To excite or enthuse.
To excite or enthuse.
To ‘ginger up’ and ‘to get someone’s ginger up’ appear to be essentially the same phrase. That second form appears in print the earliest, in Thomas Haliburton’s Attaché, or Sam Slick in England, 1843:
“Curb him [a horse], talk Yankee to him, and get his ginger up.”
This clearly harks back to a well-known, if rather unpleasant practice, recorded here by the appropriately named Francis Grose, in Classical Dictionary of the Vulgar Tongue, 1785:
“To feague [set into brisk motion] a horse, to put ginger up a horse’s fundament, to make him lively and carry his tail well.”
On the face of it, the link between the practice and ‘gingering up’ seems clear. Perhaps that’s jumping the gun, as other evidence doesn’t support that link. Despite Haliburton’s use of ‘get his ginger up’ in 1843, that phrase, and simply ‘ginger up’, disappear from use until the late 19th century.

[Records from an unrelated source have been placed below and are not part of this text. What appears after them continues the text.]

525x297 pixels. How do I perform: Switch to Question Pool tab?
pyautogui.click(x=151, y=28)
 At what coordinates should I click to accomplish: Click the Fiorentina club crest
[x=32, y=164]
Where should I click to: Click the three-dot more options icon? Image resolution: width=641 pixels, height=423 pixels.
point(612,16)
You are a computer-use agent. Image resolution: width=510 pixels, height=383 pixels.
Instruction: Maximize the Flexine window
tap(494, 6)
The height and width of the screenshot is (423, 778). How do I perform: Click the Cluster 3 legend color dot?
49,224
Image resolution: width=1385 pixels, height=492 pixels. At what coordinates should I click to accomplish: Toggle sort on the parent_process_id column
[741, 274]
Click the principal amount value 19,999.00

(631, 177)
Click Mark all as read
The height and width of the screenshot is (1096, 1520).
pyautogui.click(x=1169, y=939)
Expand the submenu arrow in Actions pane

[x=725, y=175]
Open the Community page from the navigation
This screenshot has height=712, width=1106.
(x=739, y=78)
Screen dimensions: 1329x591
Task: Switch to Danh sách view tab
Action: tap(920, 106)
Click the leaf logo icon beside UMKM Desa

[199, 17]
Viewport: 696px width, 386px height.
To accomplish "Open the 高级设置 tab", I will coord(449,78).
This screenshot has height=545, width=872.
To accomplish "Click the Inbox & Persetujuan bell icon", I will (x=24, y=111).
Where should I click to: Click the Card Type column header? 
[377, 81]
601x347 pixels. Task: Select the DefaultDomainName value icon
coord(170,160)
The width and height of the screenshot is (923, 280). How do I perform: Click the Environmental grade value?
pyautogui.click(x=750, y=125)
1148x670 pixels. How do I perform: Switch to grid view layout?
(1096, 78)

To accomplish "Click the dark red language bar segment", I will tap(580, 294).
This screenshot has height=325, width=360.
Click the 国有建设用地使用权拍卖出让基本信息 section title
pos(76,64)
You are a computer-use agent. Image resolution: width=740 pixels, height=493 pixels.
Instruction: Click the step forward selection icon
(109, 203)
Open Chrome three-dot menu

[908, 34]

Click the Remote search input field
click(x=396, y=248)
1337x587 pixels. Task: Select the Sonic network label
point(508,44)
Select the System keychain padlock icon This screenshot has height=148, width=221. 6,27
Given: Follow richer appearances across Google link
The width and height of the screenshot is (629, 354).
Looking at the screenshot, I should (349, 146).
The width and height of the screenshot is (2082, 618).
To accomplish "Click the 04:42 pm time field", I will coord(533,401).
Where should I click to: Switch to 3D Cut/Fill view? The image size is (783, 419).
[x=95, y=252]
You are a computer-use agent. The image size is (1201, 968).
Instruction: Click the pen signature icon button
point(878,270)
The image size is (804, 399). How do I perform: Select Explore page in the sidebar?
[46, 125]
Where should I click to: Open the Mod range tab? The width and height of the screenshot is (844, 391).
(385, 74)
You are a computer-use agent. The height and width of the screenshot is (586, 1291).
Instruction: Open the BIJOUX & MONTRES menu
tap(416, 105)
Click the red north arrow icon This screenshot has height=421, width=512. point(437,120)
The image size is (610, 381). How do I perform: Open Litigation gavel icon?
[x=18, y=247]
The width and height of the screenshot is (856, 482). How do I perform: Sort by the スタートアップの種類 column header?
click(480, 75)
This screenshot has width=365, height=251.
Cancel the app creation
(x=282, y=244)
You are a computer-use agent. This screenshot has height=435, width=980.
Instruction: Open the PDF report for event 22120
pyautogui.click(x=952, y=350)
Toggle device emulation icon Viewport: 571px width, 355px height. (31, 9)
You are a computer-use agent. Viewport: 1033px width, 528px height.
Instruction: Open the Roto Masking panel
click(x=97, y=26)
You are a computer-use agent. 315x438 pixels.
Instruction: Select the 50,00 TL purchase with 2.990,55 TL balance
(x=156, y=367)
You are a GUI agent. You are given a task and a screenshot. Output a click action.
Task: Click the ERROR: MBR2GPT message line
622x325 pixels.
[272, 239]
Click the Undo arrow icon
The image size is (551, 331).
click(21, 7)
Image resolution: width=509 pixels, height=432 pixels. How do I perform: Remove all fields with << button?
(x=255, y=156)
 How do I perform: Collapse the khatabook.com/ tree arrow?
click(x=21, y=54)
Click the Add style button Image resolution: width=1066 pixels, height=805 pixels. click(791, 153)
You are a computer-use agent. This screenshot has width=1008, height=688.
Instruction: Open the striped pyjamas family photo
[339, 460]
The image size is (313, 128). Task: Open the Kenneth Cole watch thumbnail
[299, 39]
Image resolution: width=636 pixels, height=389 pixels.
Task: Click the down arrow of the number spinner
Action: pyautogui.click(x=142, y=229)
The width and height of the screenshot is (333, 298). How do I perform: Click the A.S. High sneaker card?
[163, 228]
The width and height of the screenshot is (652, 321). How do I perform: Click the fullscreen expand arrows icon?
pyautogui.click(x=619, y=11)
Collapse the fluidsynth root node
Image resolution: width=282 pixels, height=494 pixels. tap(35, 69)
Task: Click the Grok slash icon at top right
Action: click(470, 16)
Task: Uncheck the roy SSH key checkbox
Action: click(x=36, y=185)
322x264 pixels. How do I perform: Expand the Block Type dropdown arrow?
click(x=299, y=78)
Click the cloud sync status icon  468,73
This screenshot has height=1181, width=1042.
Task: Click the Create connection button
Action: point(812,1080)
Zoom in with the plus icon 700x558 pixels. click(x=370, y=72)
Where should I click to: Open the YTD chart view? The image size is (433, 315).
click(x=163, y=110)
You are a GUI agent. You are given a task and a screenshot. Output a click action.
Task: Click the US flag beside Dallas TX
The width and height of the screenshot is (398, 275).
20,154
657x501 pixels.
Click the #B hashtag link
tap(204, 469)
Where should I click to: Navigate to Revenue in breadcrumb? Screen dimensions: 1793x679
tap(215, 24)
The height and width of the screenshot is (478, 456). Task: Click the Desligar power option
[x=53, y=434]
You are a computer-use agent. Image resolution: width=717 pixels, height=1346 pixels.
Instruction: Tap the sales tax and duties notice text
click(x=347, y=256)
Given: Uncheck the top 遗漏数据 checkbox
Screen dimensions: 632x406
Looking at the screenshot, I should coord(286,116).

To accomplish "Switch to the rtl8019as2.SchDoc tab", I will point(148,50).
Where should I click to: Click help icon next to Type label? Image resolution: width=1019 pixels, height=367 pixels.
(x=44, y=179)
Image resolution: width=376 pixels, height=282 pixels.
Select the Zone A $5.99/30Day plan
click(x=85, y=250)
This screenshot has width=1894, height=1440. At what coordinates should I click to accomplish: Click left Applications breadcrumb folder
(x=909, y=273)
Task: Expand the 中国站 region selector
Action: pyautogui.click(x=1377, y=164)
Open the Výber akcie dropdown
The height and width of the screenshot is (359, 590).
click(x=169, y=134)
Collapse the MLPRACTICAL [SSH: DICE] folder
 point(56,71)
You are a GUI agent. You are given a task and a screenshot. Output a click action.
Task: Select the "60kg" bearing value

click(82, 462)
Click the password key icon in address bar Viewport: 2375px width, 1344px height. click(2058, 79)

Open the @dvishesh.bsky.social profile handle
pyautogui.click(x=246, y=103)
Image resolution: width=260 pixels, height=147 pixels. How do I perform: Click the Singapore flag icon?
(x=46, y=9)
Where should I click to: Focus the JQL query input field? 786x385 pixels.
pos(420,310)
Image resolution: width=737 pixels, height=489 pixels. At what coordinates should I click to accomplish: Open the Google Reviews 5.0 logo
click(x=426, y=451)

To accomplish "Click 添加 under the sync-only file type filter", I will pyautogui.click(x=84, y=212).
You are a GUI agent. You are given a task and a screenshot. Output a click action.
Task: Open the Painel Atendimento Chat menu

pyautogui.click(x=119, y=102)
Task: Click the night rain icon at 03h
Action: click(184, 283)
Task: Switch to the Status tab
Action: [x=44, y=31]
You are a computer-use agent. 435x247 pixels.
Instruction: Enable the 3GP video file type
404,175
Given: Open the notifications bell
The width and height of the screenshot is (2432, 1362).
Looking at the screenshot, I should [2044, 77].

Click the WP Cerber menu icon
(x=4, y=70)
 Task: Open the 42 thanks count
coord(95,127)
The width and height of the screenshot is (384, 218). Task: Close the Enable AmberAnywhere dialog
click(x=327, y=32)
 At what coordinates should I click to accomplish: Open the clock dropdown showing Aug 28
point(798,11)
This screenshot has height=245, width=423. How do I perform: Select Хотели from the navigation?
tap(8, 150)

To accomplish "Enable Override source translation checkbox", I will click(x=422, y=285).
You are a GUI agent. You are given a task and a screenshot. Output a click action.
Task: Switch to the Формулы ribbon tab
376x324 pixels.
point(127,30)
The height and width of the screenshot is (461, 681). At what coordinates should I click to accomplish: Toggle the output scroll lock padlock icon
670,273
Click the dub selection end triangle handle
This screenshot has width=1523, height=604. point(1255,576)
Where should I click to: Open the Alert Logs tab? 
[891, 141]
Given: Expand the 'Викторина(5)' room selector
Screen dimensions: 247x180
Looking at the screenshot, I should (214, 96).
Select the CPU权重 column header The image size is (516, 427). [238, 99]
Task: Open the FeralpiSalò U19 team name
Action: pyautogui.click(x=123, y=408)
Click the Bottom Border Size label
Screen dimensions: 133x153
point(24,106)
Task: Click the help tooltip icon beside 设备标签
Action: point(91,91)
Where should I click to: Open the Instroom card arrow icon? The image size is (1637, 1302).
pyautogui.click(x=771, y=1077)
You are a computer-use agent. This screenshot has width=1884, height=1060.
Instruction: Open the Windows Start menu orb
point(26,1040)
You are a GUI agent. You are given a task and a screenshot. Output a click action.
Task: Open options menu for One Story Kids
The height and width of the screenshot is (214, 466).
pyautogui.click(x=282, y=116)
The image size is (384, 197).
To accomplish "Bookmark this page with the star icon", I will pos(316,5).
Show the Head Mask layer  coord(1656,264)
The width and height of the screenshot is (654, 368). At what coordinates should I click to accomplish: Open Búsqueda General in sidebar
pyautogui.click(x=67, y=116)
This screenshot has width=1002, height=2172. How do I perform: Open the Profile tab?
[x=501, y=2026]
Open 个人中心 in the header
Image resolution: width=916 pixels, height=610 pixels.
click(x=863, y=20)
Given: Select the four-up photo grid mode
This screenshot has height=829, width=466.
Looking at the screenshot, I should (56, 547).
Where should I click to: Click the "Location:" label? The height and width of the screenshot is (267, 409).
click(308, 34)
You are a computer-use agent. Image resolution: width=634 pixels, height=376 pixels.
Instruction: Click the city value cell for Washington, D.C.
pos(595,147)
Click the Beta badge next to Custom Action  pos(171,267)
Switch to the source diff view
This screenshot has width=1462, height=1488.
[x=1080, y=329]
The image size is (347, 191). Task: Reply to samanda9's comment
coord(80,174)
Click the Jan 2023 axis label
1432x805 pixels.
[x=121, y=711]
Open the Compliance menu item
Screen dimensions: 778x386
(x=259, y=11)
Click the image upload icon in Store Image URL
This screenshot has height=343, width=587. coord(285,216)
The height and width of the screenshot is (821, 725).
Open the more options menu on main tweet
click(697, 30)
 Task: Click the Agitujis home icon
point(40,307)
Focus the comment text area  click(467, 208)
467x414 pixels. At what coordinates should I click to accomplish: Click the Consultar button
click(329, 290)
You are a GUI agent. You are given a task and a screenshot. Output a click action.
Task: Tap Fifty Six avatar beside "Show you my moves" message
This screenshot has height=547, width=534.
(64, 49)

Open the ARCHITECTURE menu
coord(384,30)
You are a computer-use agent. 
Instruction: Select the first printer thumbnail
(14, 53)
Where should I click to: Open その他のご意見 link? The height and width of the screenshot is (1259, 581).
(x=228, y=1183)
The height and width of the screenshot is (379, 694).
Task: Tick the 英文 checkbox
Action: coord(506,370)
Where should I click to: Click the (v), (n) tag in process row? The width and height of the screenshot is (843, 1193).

When it returns to the language, it is in citations from the USA relating to baseball. The earliest of these is from the Evening News, Lincoln, Nebraska, Aug 1895:
“It is really too bad that just when we had our appetites all fixed for the enjoyment of a baseball game Jupiter Pluvius had to ginger up a little and get in the game himself.”
(Note: It rained – in Roman mythology Jupiter Pluvius was the reliever of droughts)
There are many citations following 1895, all relating to baseball. It may be that someone revived the equine reference, but it seems just as likely that the phrase was coined independently of that. ‘Gin up‘, meaning enliven, was in use in the USA before 1895.
The related term ‘ginger group’, comes later. That has the same root meaning, that is, a group of people who aim the ‘ginger up’ others. The best-known early use of this is the UK ‘Liberal War Committee’, established in January 1916, the ‘Ginger Group‘ of Liberals who helped Lloyd-George to become Prime Minister.